DATE OF JUDGMENT: 19/11/2004
BENCH:
SHIVARAJ V. PATIL & B.N. SRIKRISHNA
JUDGMENT:
J U D G M E N T
Shivaraj V. Patil J.
Pursuant to the Notification issued under Section 4(1)
of the Land Acquisition Act, 1894 (for short ’the Act’) an
extent of 16.81 acres of land comprised in Khasra Nos. 870,
871, 872, 973 and 1623/873 was acquired. The Land
Acquisition Officer, considering the appellant as the owner,
passed Award fixing the market value of the land acquired
at the rate of Rs.450/- per acre and awarded a sum of
Rs.15,307.58 paise as compensation. Not being satisfied
with the amount of compensation, so awarded, the
appellant sought for reference under Section 18 of the Act
for enhancement of compensation claiming a sum of
Rs.32,91,771.50. The Reference Court accepted the Award
made by the Land Acquisition Officer holding that the
compensation awarded was adequate. Consequently, it
rejected the reference. Aggrieved by the order of the
Reference Court the appellant filed First Appeal No. 82 of
1969 in the High Court. The High Court allowed the appeal,
set aside the order of Reference Court and remanded the
matter to it to decide the reference afresh. The learned
District Judge (Reference Court) framed an additional issue
as to what was the market value of the land acquired on
the date of Notification issued under Section 4(1) of the
Act. On the basis of the evidence recorded learned District
Judge recorded a finding that the market value of the land
was Rs.2/- per square foot and awarded a sum of
Rs.14,64,480 as compensation for the land and Rs.6,600/-
as compensation for the trees standing thereon with
solatium and interest. The State, aggrieved by the order of
the Reference Court, filed First Appeal No. 141 of 1980 in
the High Court. The appellant also filed cross objections
seeking further enhancement of the compensation as per
the claim. During the pendency of the appeal State
Government made application for amendment in the written
statement to the effect that the appellant was not the
owner of the land and was a licensee or a lessee. The State
Government also made an application seeking permission to
file additional evidence.

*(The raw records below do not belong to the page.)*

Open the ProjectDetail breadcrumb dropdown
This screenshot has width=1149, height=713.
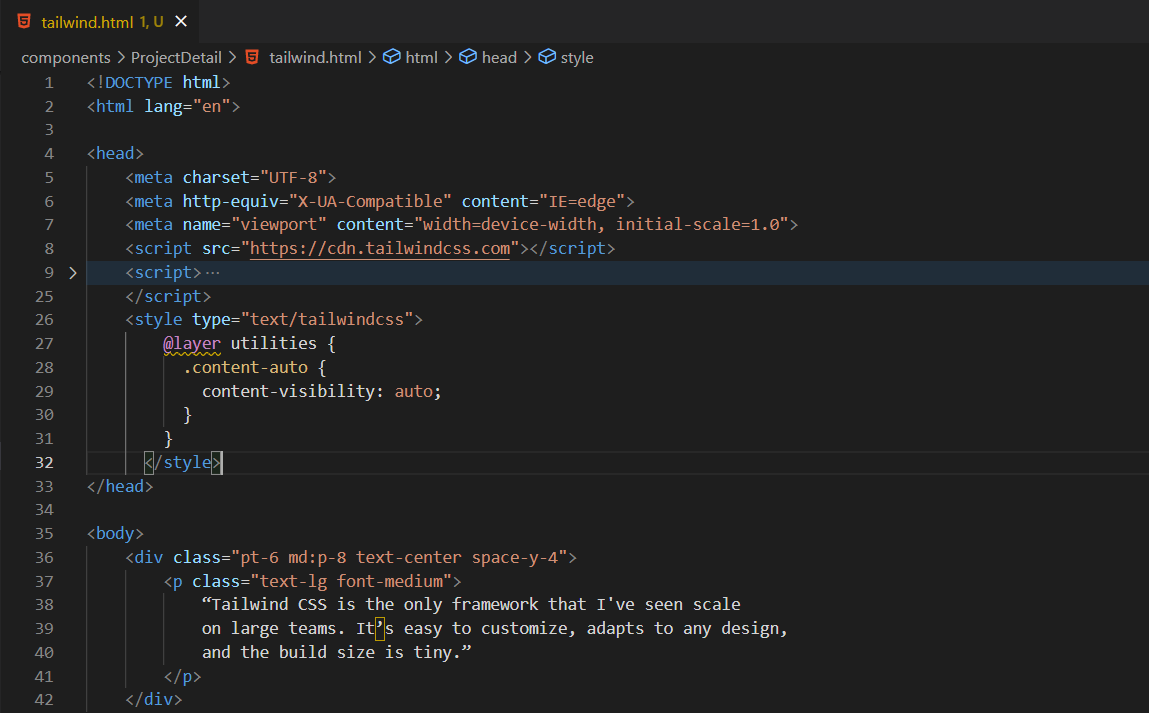(176, 57)
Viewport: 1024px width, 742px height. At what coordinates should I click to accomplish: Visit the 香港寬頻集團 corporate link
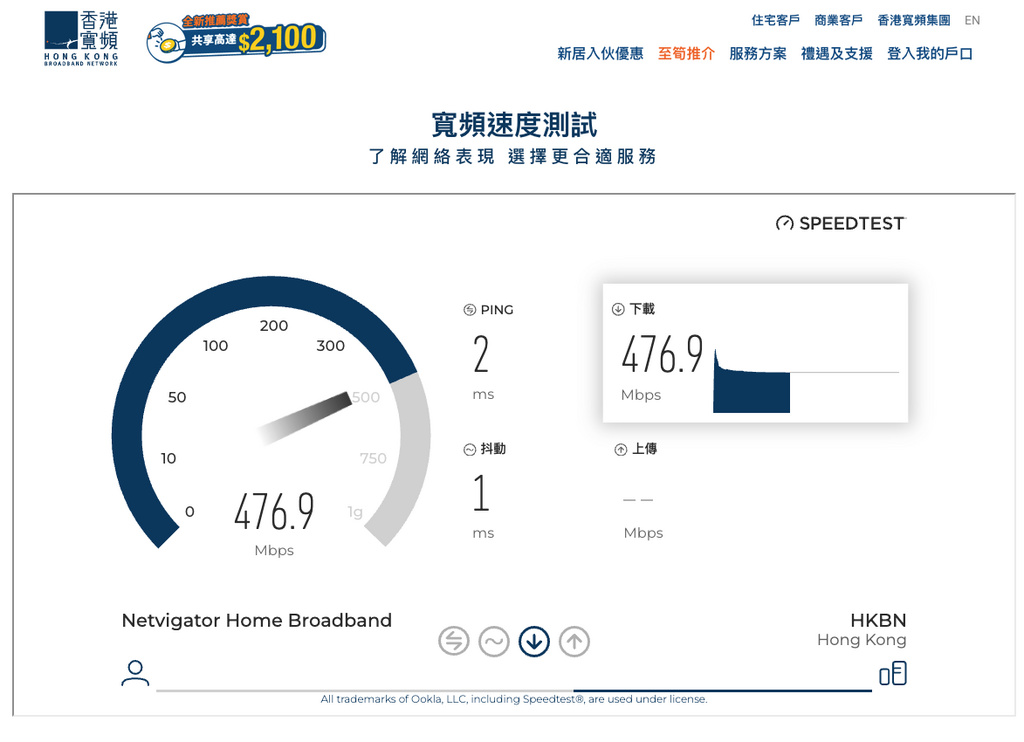[912, 20]
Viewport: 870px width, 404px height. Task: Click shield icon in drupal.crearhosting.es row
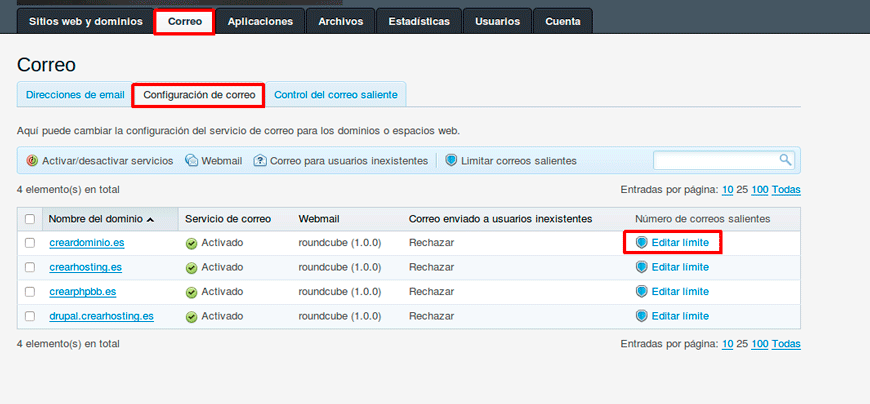click(642, 316)
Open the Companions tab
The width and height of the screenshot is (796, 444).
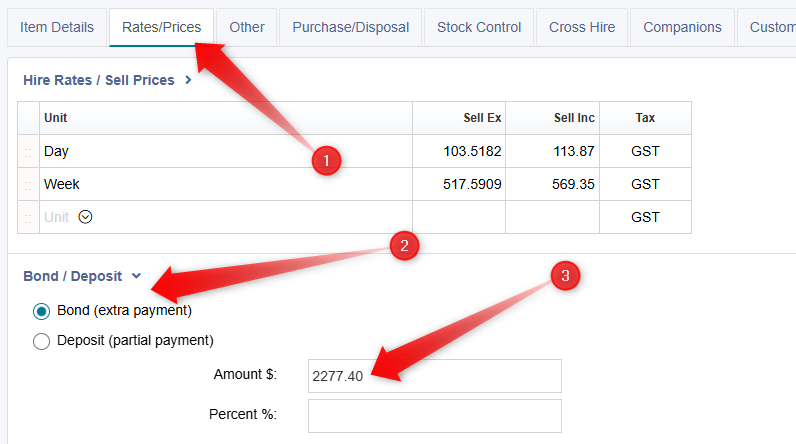coord(682,27)
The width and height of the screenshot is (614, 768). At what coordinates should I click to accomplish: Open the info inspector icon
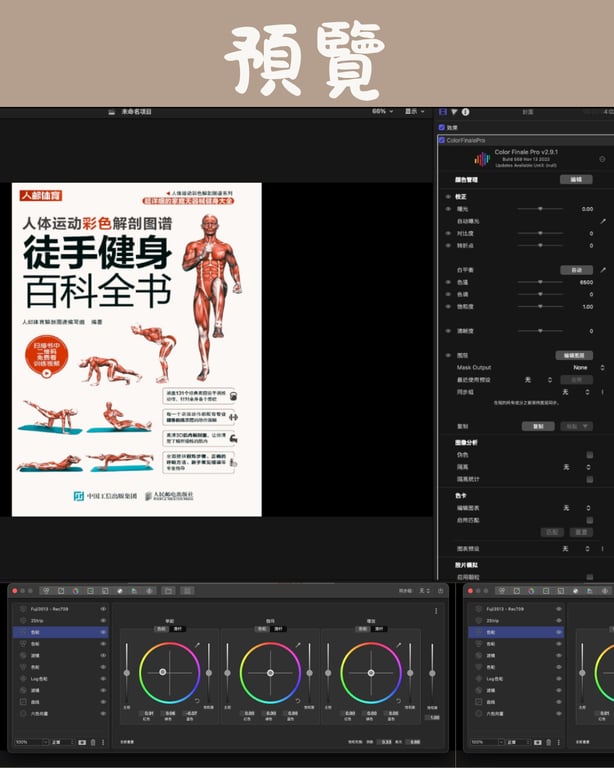pyautogui.click(x=465, y=112)
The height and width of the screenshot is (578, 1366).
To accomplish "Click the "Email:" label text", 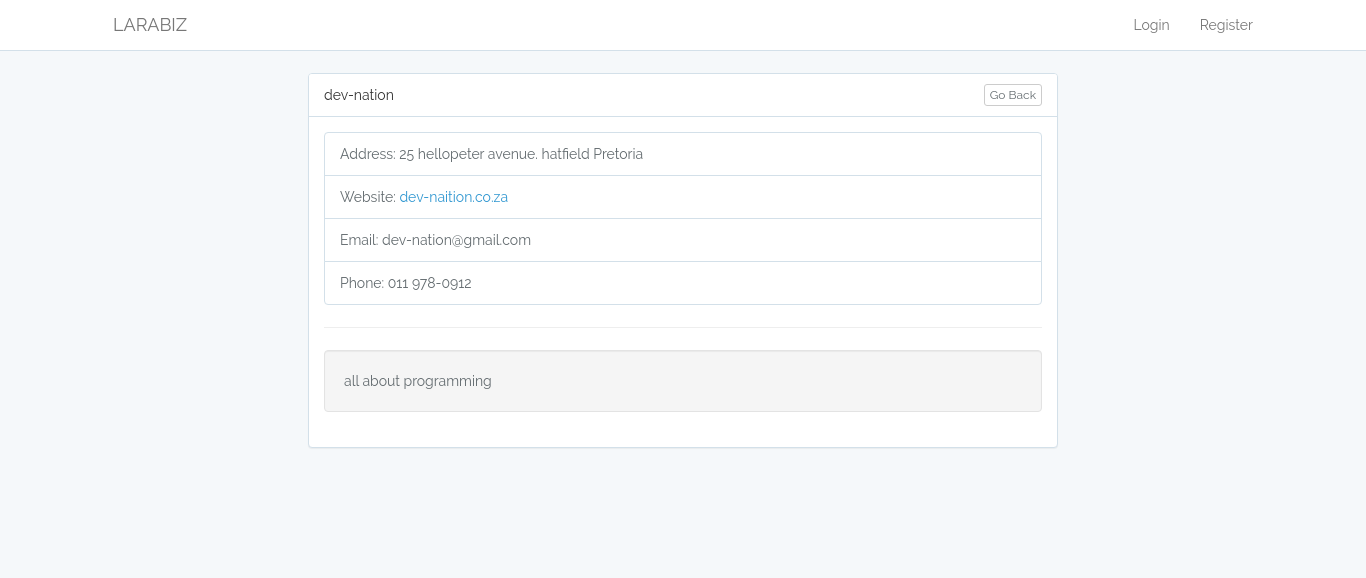I will (x=359, y=240).
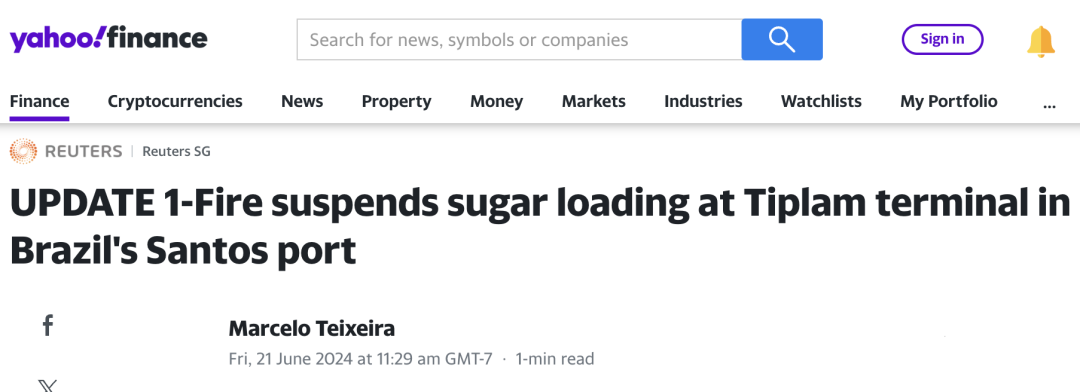Image resolution: width=1080 pixels, height=392 pixels.
Task: Open the Money menu item
Action: [x=496, y=101]
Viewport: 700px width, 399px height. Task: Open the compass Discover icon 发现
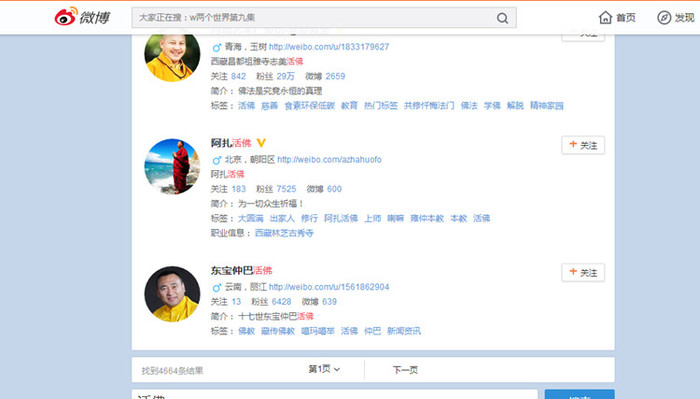(x=664, y=17)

The High Court allowed the
applications made for amendment as well as for taking the
additional evidence. The High Court after allowing the said
applications set aside the Award made by the District Court
and remitted the matter again to the Additional District
Judge for determining the right of the appellant in the land
and to determine the market value of those rights on the
date of Notification issued under Section 4(1) of the Act.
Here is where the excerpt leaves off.